嘉峪检测网 2024-09-26 16:56
导读:本文综述了VLPs疫苗诱导产生免疫反应的机制,总结了VLPs疫苗的表达平台,列举和归纳了现阶段VLPs疫苗针对相关疾病的实际应用,对VLPs疫苗存在的优点与不足进行了概括总结。
摘要
病毒样颗粒(VLPs)是一类能够自行组装,具有重复抗原表位,能够刺激机体免疫反应且不含病毒遗传物质的蛋白纳米颗粒。在疫苗研发、药物靶向运输和生物工程材料方面VLPs具有重要的研发价值和应用潜力。本研究对VLPs疫苗诱导免疫反应的机制、现有的VLPs表达技术、防治病毒感染等方面的研究进展进行了综述,为VLPs疫苗的设计和研发提供参考。
疫苗接种能够以低成本且高效的方式应对公共卫生事件与各种流行病的传播,是人类目前最为重要的医疗干预措施之一[1]。目前的疫苗种类包括减毒疫苗、灭活疫苗、核酸(DNA/RNA)疫苗和亚单位疫苗等。其中减毒或灭活疫苗含有已经减弱毒力或失去活性的病原体以模拟疾病感染从而获得免疫力;核酸疫苗递送病原体遗传物质进入人体,激活免疫系统引起免疫应答;亚单位疫苗的抗原成分为病原体的选定片段,包括抗原多肽、蛋白、多糖以及可形成病毒样颗粒(virus-like particles,VLPs)的病毒结构蛋白等。与其他类型疫苗相比,亚单位疫苗具有明确的靶抗原成分,可以弥补其他疫苗因抗原变异、毒力返祖等引起相关的安全性问题,以及严格的储存要求和针对快速突变的病原体较低功效等功能性缺陷[2,3]。

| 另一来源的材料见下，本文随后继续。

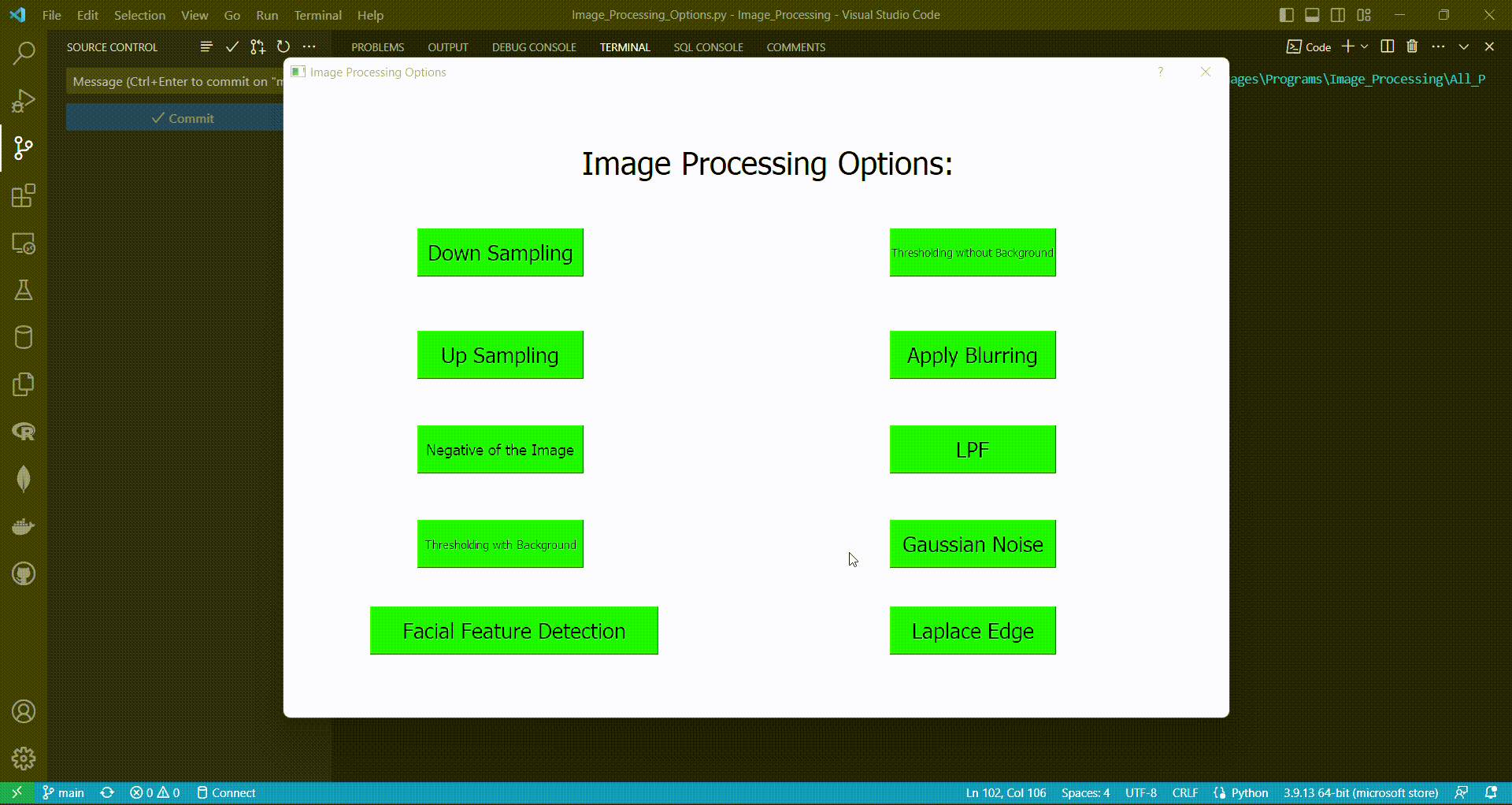The image size is (1512, 805).
Task: Open the Run and Debug view
Action: 23,100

作为亚单位疫苗的一种,VLPs近些年来在生物医学与生物工程学领域扮演着重要的角色,成为疫苗开发领域极具潜力的研发方向[4]。
VLPs是一种能够自组装的纳米颗粒,其组成成分包括病毒衣壳蛋白、核心蛋白或包膜蛋白等能够刺激人体产生免疫力的特定病毒蛋白,分为有包膜和无包膜VLPs。VLPs同时也可以由非病毒或人工合成方式形成的具有一定对称结构的蛋白纳米颗粒[5]。由于其内部不具有病毒核酸成分,因而不具有感染性。VLPs可以自组装成二十面体、杆状或球状等结构,能够通过原核细胞系,酵母细胞系统,植物细胞,动物细胞等进行重组表达的方式人工获得。VLPs最早作为在原子水平上分析病毒结构的重要工具,随着深入的研究其逐渐被用于多个领域。VLPs作为能够加载各种药物产品将其递送至特定的细胞或组织的纳米载体正在被开发成为药物递送系统[4]。在疫苗研发领域,VLPs被用于抗病毒、抗菌以及肿瘤疫苗等方向的研发。VLPs可以组装成类似于天然病毒结构的空间立体构型,具有重复抗原表位,能够以高价态形式刺激机体免疫反应;纳米级别的尺寸使其能高效被免疫细胞摄取而进入淋巴系统;其表面可以展示不同来源的抗原结构,便于根据不同病原体而定制化设计疫苗;并且其具有免疫佐剂效应,能够模拟病毒感染并刺激人体的免疫系统从而诱导产生免疫保护反应。广泛的抗原来源为VLPs疫苗的开发提供了多种应用场景,能够使用不同重组表达体系进行大规模生产等优点使得VLPs疫苗的开发更具经济效益。与此同时,VLPs疫苗本身仍存在一些不足之处,如诱导CD8+T细胞免疫的效果可能不够理想,可以通过结合使用刺激细胞免疫的佐剂或抗原来改善其效果[6]。与其他类型的疫苗类似,VLPs疫苗可能会引起注射部位肿胀或疼痛,且部分接种人群可能预先感染过此类病毒,并阻碍机体对此类VLPs疫苗的免疫应答[7,8]。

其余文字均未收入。